To be clear, being mutable is not a hard requirement. I assumed, perhaps incorrectly, that frequent updates to a mutable structure would be faster than an immutable one when holding a few thousand items.

You can typically get better constant factors when adding/removing element from a mutable bag (compared to an immutable one), but the price that you have to pay is that freezing (getting the current elements as an immutable collection to use later) is more expensive, as you have to copy the datastructure instead of just sharing it (in the immutable version).

Some data-structures (there are hashmap versions of this) work hard to get the best of both world by generally exposing an immutable interface, with a “transient” mode where you can do a batch of updates imperatively before freezing again, provided that the intermediate states are linear / uniquely owned / not shared with others.

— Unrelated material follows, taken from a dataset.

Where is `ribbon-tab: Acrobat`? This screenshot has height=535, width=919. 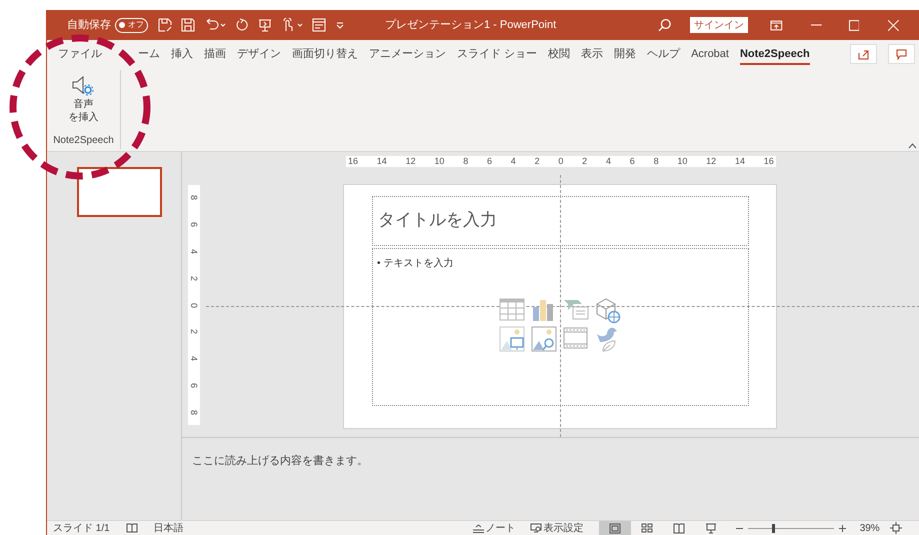
ribbon-tab: Acrobat is located at coordinates (710, 54).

This requires a good bit of engineering work to get right; if you need very fast “freeze” I would also first try the much simpler “a reference on a good immutable structure” first.

You can’t have both O(1) insertion and O(1) freezing, because that would mean you can sort arbitrary data in linear time. So the O(log n) insertion and O(1) freezing of an immutable data structure is the best you can do in theory.


Thanks all for your suggestions. I’m now using an immutable Set (from Core) and performance has improved significantly.

Timings went from around 5ms to 1ms in my use case.